Joy Behar stated, “It’s one thing to talk to Jesus. It’s another to say Jesus talks to you. That’s called mental illness.” Although she later apologized, first to Vice President Pence and later to all Christians, (1), what she stated is a quite commonly-held view, even among Christians. There is a world of difference between the so-called “milk” or “lukewarm” Christians, who are judged as being sane, and the “meat” Christians, who are judged as being insane.
Two things seem to require further thought. First is, what makes up “belief”, and second, what makes up “sanity”?
One thing apparent to me is that much more “belief” is involved, in the ordinary thinking of ordinary people, than they care to admit. Teenagers ordinarily become aware of this when they first dare to question the Status Quo, and rather than answers get ultimatums, however in most cases youthful restlessness fades into resignation, and teenagers “settle down”. (This is just a nice way of saying “you can’t fight City Hall”, even if City Hall is corrupt.) Yet in the back of all minds, (very far back, in some cases), there remains a questioning silence, often never voiced, that doubts the values of the Status Quo.
I became interested in this silence when quite young. I suppose it was because I tended to be a loudmouth and was told to “shut up” a lot by three older siblings. Also I was skipped ahead a grade in school, and this made me smallest in my class, and unable to knock peers down, when they told me to “shut up” (though I did try, from time to time.) Because I had to be quiet, I looked inward, and discovered inward landscapes sometimes were more interesting than that which was going on outwardly. This was especially true in Algebra classes. I dreamed out the window a lot.
Once it became obvious I wasn’t going to be a mathematician, I decided I must be a poet. Unfortunately I wasn’t discouraged from this impractical idea, and in fact won two poetry awards as a teenager. (At times I wonder what my life would have been like if I hadn‘t won those awards, and instead had taken the other, more-practical fork-in-the-road).
As it was I conformed to nonconformity along with all the other nonconformists, with my hair long and my clothing ragged in a “hip” way, which was a sort of signal to society not to hire me, but also that I might be interesting to talk to. I walked with a notebook dangling from one arm at my side, which made me look thoughtful and interesting, which was helpful, back in the days when a great form of public transportation was hitchhiking.
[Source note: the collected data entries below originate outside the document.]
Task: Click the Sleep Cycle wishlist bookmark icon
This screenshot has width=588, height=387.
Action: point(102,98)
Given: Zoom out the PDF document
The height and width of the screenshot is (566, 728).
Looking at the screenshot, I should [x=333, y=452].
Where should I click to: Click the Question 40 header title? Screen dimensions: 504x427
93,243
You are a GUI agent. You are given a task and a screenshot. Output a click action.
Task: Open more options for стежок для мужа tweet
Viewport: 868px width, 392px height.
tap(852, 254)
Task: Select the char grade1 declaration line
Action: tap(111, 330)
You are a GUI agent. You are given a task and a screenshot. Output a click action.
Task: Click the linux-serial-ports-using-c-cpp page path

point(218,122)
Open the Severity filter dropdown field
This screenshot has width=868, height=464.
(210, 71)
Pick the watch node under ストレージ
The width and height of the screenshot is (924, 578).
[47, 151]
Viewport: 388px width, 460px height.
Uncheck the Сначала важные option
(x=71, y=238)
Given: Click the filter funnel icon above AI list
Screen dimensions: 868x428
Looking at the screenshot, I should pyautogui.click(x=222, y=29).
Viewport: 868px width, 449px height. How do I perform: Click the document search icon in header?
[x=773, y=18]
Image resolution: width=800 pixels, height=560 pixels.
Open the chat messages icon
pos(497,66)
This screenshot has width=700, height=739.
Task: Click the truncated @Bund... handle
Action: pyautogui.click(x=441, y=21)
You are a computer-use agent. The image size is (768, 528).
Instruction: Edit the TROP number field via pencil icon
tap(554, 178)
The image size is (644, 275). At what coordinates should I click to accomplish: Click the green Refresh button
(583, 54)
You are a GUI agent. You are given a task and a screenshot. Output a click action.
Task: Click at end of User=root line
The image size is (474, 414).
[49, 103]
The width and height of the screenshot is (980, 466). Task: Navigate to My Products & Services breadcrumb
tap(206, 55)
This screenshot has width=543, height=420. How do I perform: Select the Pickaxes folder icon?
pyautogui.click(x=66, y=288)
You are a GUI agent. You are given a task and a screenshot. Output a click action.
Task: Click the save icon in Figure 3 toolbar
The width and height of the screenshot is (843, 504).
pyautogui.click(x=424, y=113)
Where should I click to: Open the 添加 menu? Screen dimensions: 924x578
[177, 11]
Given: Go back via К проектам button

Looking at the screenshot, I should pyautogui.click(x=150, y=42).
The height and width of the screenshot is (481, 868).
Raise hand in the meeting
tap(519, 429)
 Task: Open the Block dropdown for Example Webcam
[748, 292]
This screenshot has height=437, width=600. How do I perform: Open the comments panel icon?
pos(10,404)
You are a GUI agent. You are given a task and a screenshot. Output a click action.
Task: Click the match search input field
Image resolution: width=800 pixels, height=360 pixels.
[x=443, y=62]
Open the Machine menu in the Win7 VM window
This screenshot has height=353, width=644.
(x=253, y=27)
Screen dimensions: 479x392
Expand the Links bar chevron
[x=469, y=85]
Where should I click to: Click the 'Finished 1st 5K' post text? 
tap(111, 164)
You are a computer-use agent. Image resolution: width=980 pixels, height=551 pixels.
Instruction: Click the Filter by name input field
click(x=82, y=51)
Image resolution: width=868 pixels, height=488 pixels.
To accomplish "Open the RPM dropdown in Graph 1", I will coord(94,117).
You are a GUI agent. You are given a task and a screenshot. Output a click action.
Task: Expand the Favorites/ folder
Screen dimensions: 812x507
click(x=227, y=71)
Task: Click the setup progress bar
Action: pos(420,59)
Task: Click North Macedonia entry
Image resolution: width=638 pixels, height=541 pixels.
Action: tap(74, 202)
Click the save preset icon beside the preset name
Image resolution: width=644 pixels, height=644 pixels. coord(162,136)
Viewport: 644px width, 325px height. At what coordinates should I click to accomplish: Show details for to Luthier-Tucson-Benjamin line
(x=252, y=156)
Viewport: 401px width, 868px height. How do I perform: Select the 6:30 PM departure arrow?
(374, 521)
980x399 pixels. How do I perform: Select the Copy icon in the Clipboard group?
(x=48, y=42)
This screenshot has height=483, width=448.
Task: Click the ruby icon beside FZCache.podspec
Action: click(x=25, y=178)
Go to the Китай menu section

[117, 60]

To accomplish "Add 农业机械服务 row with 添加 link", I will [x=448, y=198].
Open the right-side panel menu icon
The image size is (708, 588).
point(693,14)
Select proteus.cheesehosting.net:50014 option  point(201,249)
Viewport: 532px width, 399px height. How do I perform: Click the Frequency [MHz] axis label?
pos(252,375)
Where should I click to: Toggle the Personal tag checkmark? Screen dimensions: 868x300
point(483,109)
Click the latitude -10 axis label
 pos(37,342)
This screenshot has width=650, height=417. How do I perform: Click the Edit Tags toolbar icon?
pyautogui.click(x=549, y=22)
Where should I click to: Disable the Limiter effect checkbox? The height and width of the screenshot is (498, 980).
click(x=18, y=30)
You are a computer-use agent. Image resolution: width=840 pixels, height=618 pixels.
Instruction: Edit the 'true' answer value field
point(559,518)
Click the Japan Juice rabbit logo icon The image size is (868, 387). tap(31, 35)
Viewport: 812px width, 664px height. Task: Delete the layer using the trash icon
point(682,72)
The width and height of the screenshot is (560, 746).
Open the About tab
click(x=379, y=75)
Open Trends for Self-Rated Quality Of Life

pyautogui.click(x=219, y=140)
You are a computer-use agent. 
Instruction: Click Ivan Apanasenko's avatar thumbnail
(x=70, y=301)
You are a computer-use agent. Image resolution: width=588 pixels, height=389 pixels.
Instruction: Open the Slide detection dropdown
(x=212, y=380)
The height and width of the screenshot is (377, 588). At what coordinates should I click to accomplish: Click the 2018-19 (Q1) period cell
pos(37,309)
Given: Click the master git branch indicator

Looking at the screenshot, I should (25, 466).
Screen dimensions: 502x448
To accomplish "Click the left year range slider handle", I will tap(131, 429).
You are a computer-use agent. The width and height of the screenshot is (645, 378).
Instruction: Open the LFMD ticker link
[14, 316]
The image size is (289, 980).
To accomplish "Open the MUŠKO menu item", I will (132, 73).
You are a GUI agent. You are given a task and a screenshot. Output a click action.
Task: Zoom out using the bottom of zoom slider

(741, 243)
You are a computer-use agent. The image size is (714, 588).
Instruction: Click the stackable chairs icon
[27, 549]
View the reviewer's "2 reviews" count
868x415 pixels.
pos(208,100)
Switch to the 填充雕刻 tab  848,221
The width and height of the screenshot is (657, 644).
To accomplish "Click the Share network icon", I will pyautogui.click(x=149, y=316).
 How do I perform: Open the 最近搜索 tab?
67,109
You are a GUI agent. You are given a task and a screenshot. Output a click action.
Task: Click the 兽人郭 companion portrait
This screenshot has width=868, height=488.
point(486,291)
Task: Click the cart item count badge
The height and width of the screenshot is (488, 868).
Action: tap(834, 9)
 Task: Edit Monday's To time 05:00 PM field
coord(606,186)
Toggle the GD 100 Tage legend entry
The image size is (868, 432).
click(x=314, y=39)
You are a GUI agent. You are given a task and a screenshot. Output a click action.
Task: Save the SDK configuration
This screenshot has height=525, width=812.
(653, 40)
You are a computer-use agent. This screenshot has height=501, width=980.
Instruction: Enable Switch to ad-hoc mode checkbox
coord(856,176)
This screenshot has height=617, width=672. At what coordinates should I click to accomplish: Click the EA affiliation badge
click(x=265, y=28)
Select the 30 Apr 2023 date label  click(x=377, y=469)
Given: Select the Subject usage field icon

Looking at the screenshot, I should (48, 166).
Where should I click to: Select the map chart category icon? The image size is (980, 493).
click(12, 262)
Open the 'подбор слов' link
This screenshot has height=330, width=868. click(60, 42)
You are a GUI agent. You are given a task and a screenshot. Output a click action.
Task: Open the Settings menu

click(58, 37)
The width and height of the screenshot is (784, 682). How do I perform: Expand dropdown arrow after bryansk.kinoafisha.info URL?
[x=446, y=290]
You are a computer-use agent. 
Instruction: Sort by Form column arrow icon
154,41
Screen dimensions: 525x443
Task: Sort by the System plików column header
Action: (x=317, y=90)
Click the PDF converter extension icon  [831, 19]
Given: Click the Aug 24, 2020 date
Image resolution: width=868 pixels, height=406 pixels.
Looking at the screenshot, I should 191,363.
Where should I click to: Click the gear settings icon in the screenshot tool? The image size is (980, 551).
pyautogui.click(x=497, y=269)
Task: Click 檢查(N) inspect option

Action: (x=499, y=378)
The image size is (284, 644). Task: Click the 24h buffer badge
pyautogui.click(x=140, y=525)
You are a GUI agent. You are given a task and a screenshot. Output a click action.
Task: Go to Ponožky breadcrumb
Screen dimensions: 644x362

As years past I became increasingly aware many of my fellow artists were con-artists, playing the role of an artist while producing very little true art. They were experts on the suffering of an artist, but not very good when it came time to stop talking and start doing. Those who did make any money had usually compromised to some demand of the Status Quo, even though we called such compromise “selling out”. They might become the demeaned servants of the ugly and elderly, (called “patrons”), or they might dedicate their talent to selling Chocolate Sugar Bombs Breakfast Cereal. I wasn’t tempted to sell out in this manner. I would like to say this was because I was virtuous, but mostly it was because the opportunities didn’t arise. The few times I was tempted I fortunately was in situations that made my skin crawl and I was repelled, (if not initially, then before the quicksand rose above my heart).
Eventually it became apparent that there was no money in poetry, and that I needed to work if I wanted to eat. I did attempt to get around working by learning about wild plants I could eat, but there was no such thing as wild cigarettes, and that addiction forced me to conform, to a certain degree. I became a working man.
By that time I knew a lot about the “bohemian” lifestyle, and very little about having any common sense, so I cannot say I “settled down”. I had learned to be thrifty, and not to mind discomfort, and didn’t mind sleeping in my car. I called myself a “free thinker”, but confess it was very lonely. As a drifter I was often on the outside, looking in at others in their happy social-groupings. I saw myself as a sort of detached anthropologist, taking note of what others “believed” in.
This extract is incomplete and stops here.